わずかに色が違うネックレスで迷うリアムに、両方を肌に乗せてみるようアドバイスした。腕に乗せた感じから、左側の淡い色の方を選ぶ。順調に選び終えたところで、じいやがさり気なく時計を示す。ああ、もう夕暮れ時か。楽しい時間ってすぐに過ぎるんだな。
「楽しかった」
頬を赤く染めたリアムの声は弾んでいて、オレも満面の笑みで頷く。
「オレも。リアムを着飾るとき、また一緒に選びたい」
「本当か? クリス、やっぱりセイは付き合ってくれるぞ」
壁際で護衛として立っていたクリスティーンを振り返るリアムの言葉に、なんだ? と首を傾げた。苦笑いしたクリスティーンが教えてくれた話は、前の世界でもよく聞いたやつだ。
「男性は女性の買い物には付き合いきれないそうです。長く悩むのが楽しいのですが、それが理解できないとか」
「ああ、なるほど。オレもリアムが相手じゃなけりゃ、同じこと言うかも。でもリアムの唇に触れるリップだったり、肌に触れる生地だよ? 一緒に選ぶに決まってるじゃん」
大切なリアムを彩るパーツは自分の服より、断然順位が上だから! 力説したオレに侍女達から拍手が上がった。そうか、前の世界でもこれを言えば「彼女いない歴=年齢」から解放されたのか。まあ、顔がいいから出来る技でもあるんだけどね。これで平凡顔だったらウケないと思う。
「嬉しい」
「オレも。一緒に選ばせてくれてありがとうな」
甘い雰囲気になったところで、ストップの声がかかった。
「そこまでです。明日の準備が整ったなら、キヨはこちらへ」
シフェルめ。どうしていい雰囲気になるとコイツが現れるんだ? 何、これ、ゲームのバグなの!? もう!! ムッとしながら振り返ったオレに、顔の良さを生かした近衛騎士団長は「何か?」と微笑みかけた。だがその目が笑っていない。意味ありげに細められたので、話があるんだな……と察した。

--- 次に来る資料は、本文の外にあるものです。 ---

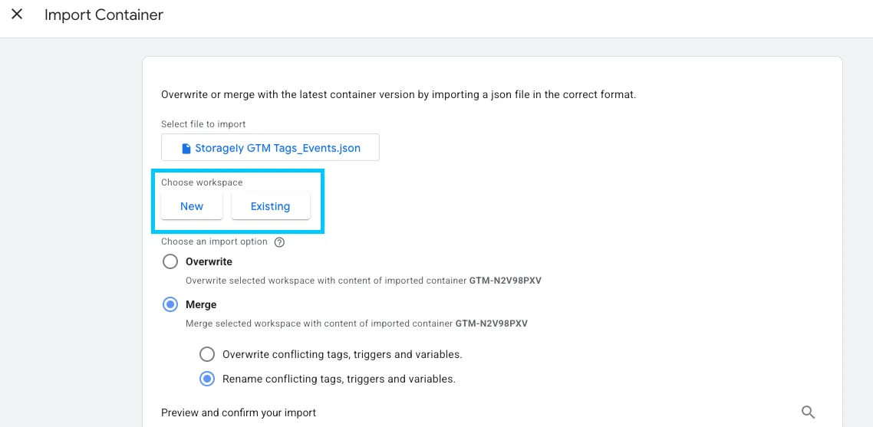
Task: Click the New workspace button
Action: [x=192, y=206]
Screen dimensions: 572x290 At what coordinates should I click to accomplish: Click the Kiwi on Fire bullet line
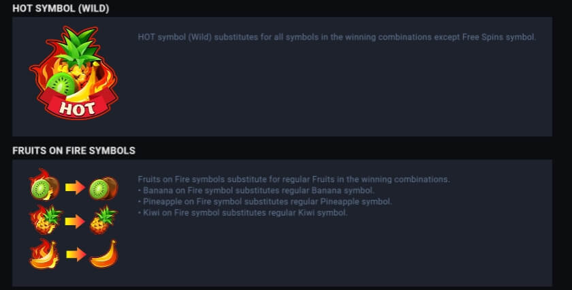(242, 212)
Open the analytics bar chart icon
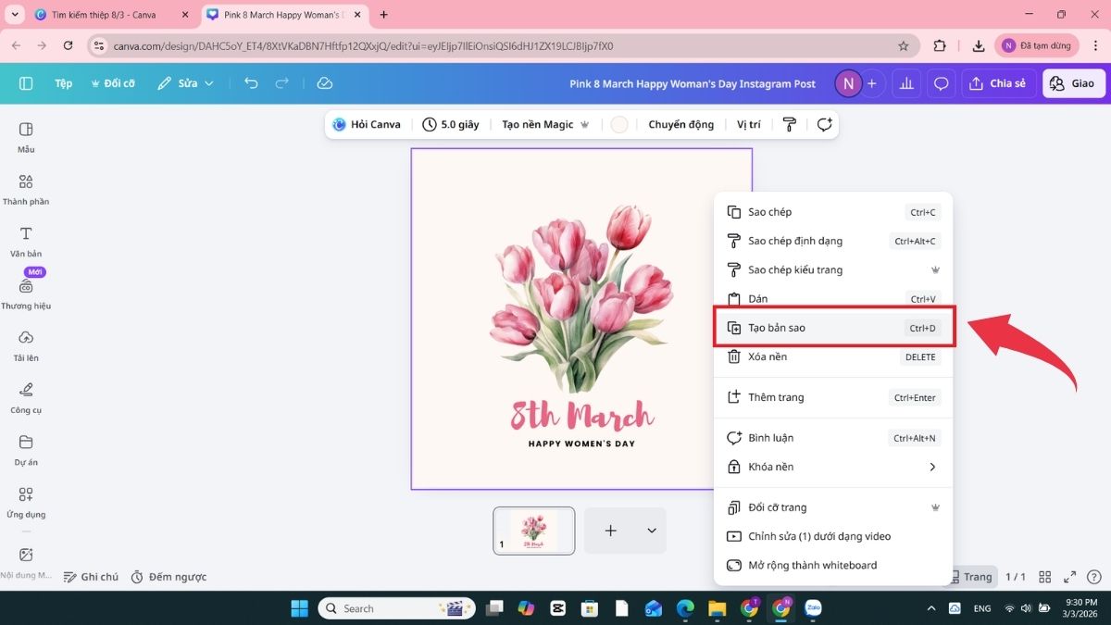This screenshot has width=1111, height=625. (906, 83)
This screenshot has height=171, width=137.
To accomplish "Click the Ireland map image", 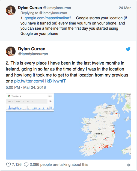I will (68, 126).
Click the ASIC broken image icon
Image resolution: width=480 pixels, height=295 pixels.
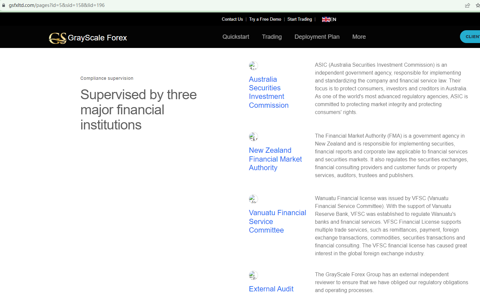click(x=253, y=66)
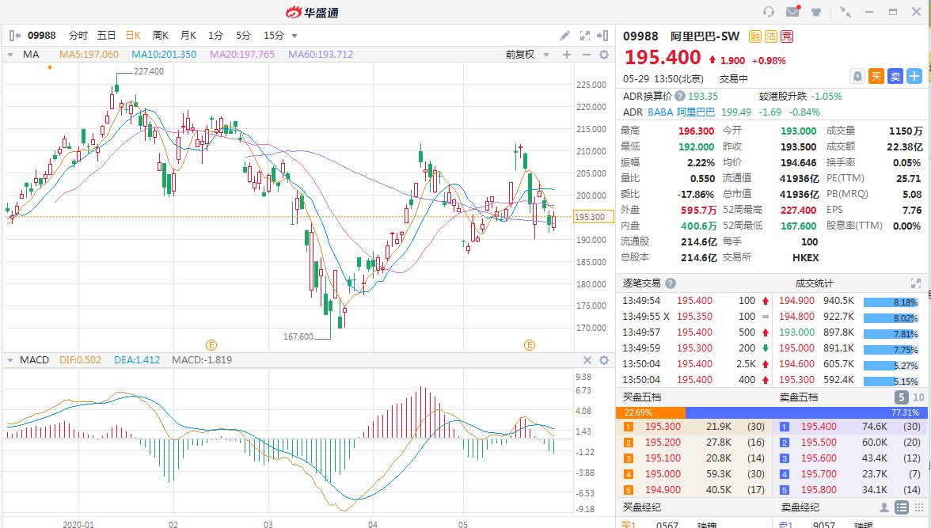This screenshot has width=931, height=528.
Task: Open the customer service headset icon
Action: [768, 11]
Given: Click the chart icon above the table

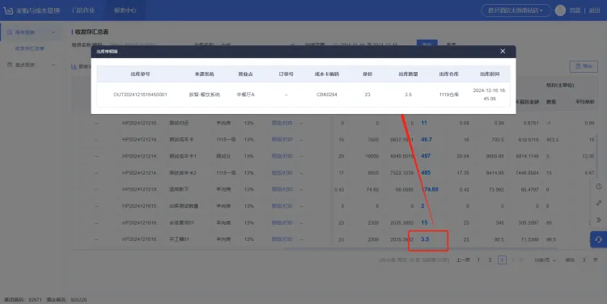Looking at the screenshot, I should (x=74, y=66).
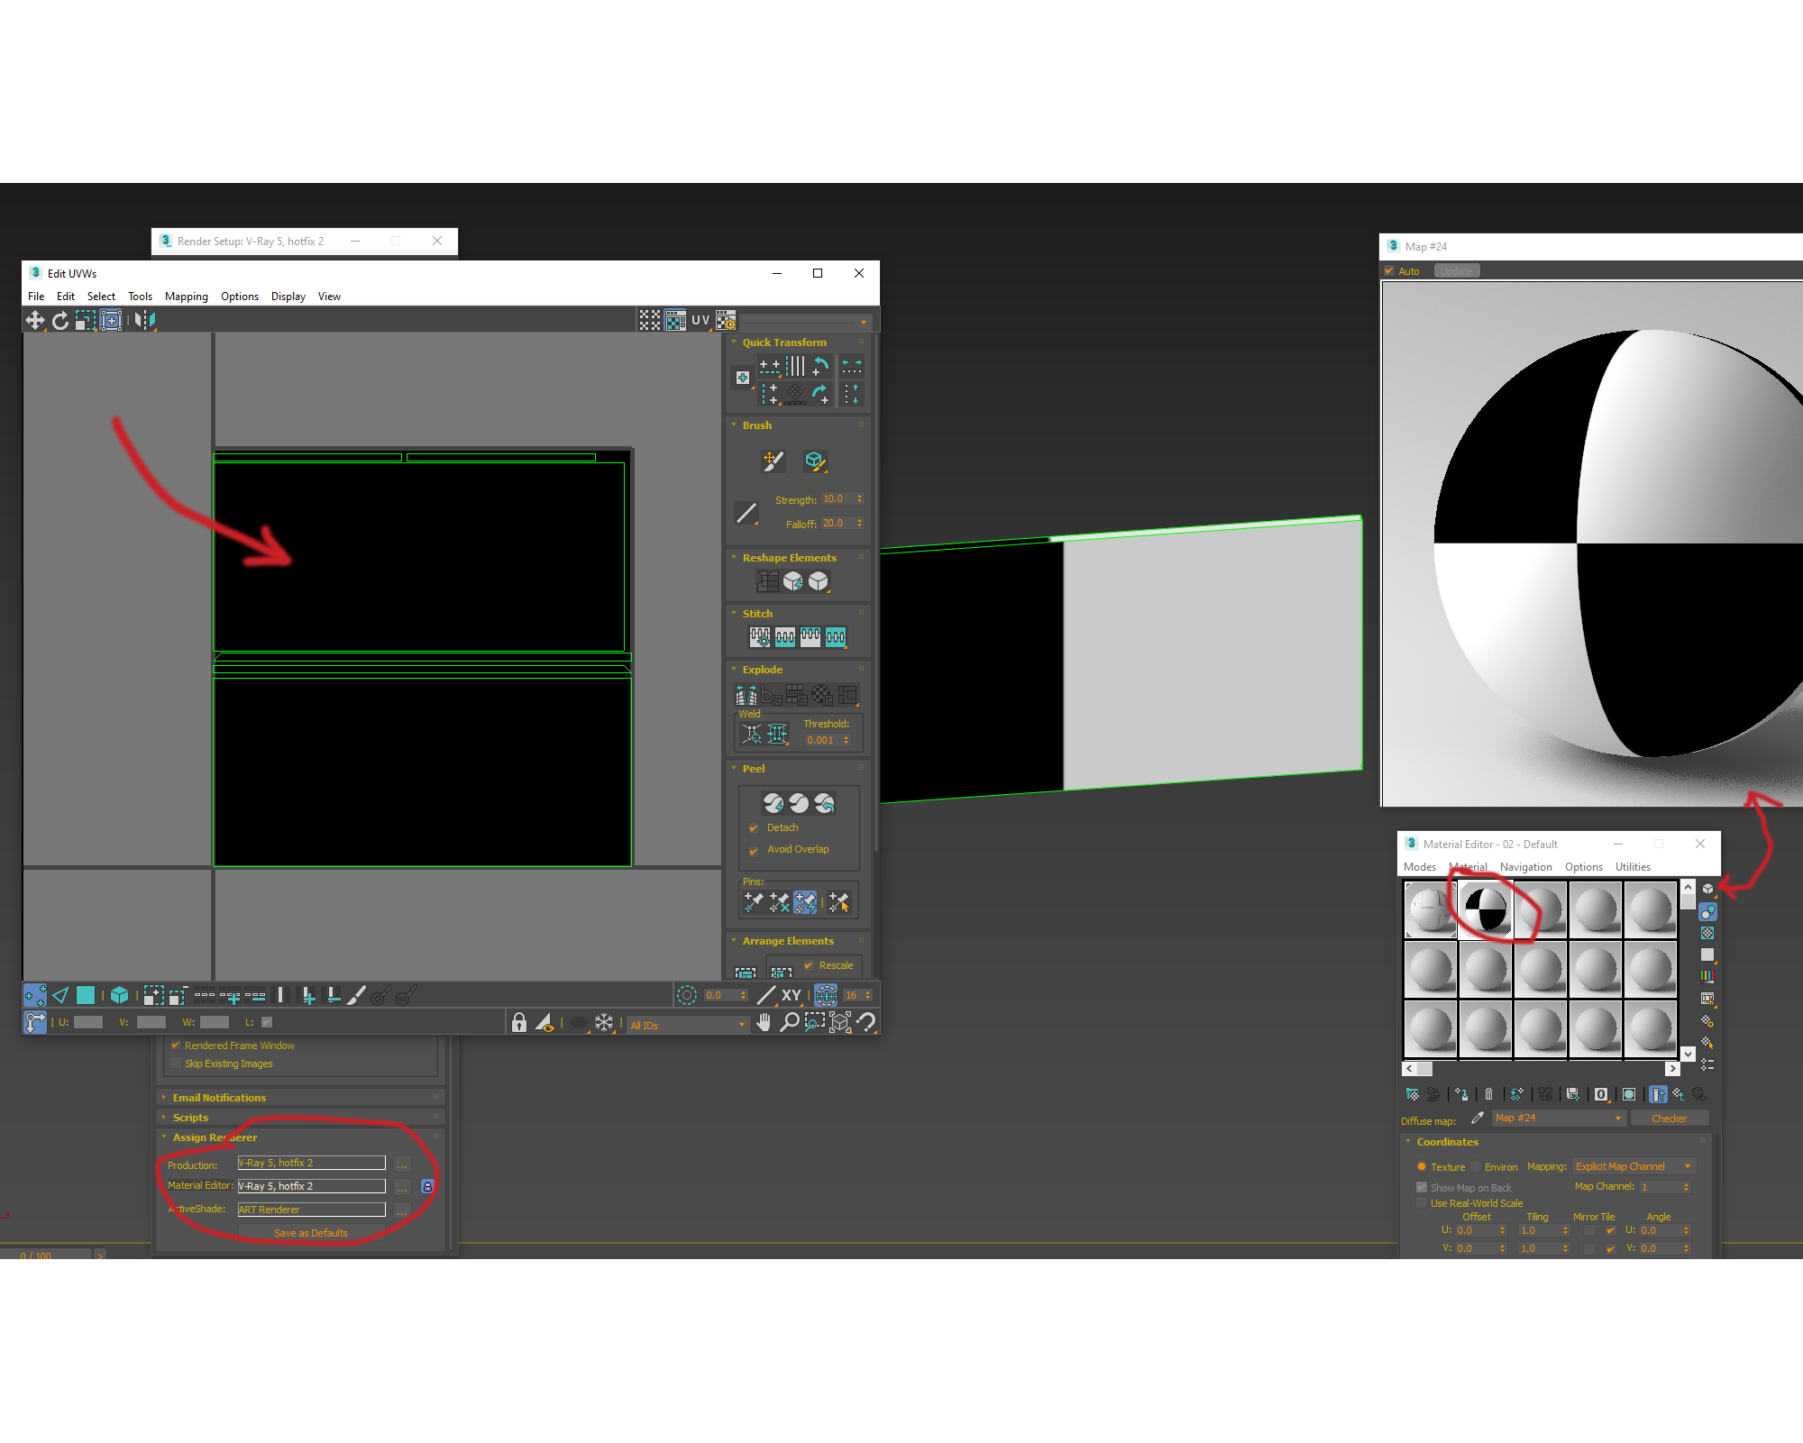Select the Move tool in Edit UVWs toolbar
Image resolution: width=1803 pixels, height=1443 pixels.
(36, 320)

「はぁ……じいや、悪いけど女中さん達に金貨を渡して。徹夜になるけどお願いしますと伝えてね。それから明日は休んで寝てていいから。オレが許可する」
「承知いたしました。過分な褒美に喜ぶことでしょう」
じいやが恭しく金貨の革袋を掲げたところで、オレは立ち上がってリアムに微笑みかけた。さりげなく膝を突いて目線を低くするのを忘れない。これはね、身分差の話じゃない。オレがリアムを尊重してるよと普段から示す行為だから。
「ちょっと仕事してくるね。夕食は一緒に食べよう?」
「セイの作った料理がいい」
「うん。リクエストはある?」
「任せるけど、食べたことがない物がいい」
オレと話してるせいもあるけど、徐々に口調がほぐれてきた。女性らしい言葉遣いを封じてきたから、貴族令嬢との会話を思い出しながら言葉を選んでる感じだ。これからも女帝陛下になるんだし、仕事の時は硬い口調でもカッコいいと思う。ただオレの前で、今みたいにぎこちなくても素を見せてくれたらいい。畏まらない相手って必要だろ。
くしゃっとリアムの髪を撫でて、オレは「後でまた」と部屋を出た。